[Opening Exercise data section]

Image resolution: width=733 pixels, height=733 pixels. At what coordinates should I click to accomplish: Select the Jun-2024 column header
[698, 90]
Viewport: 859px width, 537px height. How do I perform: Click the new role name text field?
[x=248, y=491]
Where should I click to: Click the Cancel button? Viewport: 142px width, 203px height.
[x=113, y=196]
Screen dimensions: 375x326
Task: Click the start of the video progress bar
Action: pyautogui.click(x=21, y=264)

[Closing Exercise data section]
[Opening Exercise data section]

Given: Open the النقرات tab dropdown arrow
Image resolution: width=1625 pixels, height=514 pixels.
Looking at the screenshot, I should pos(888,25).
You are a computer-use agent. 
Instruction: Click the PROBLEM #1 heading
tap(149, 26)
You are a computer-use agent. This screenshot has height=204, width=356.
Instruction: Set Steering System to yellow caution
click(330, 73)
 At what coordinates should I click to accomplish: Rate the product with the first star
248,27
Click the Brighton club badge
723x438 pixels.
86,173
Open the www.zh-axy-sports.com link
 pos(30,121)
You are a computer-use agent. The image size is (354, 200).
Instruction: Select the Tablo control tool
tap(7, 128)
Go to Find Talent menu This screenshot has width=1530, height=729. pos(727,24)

[Closing Exercise data section]

» Aim of the exercise
Would you copy, unchanged, the stretch of the records above that begins at the line containing "Given: Open the النقرات tab dropdown arrow" and ends at the line containing "You are a computer-use agent. The", and only that?

» Reply to the exercise
Given: Open the النقرات tab dropdown arrow
Image resolution: width=1625 pixels, height=514 pixels.
Looking at the screenshot, I should pos(888,25).
You are a computer-use agent. 
Instruction: Click the PROBLEM #1 heading
tap(149, 26)
You are a computer-use agent. This screenshot has height=204, width=356.
Instruction: Set Steering System to yellow caution
click(330, 73)
 At what coordinates should I click to accomplish: Rate the product with the first star
248,27
Click the Brighton club badge
723x438 pixels.
86,173
Open the www.zh-axy-sports.com link
 pos(30,121)
You are a computer-use agent. The image size is (354, 200).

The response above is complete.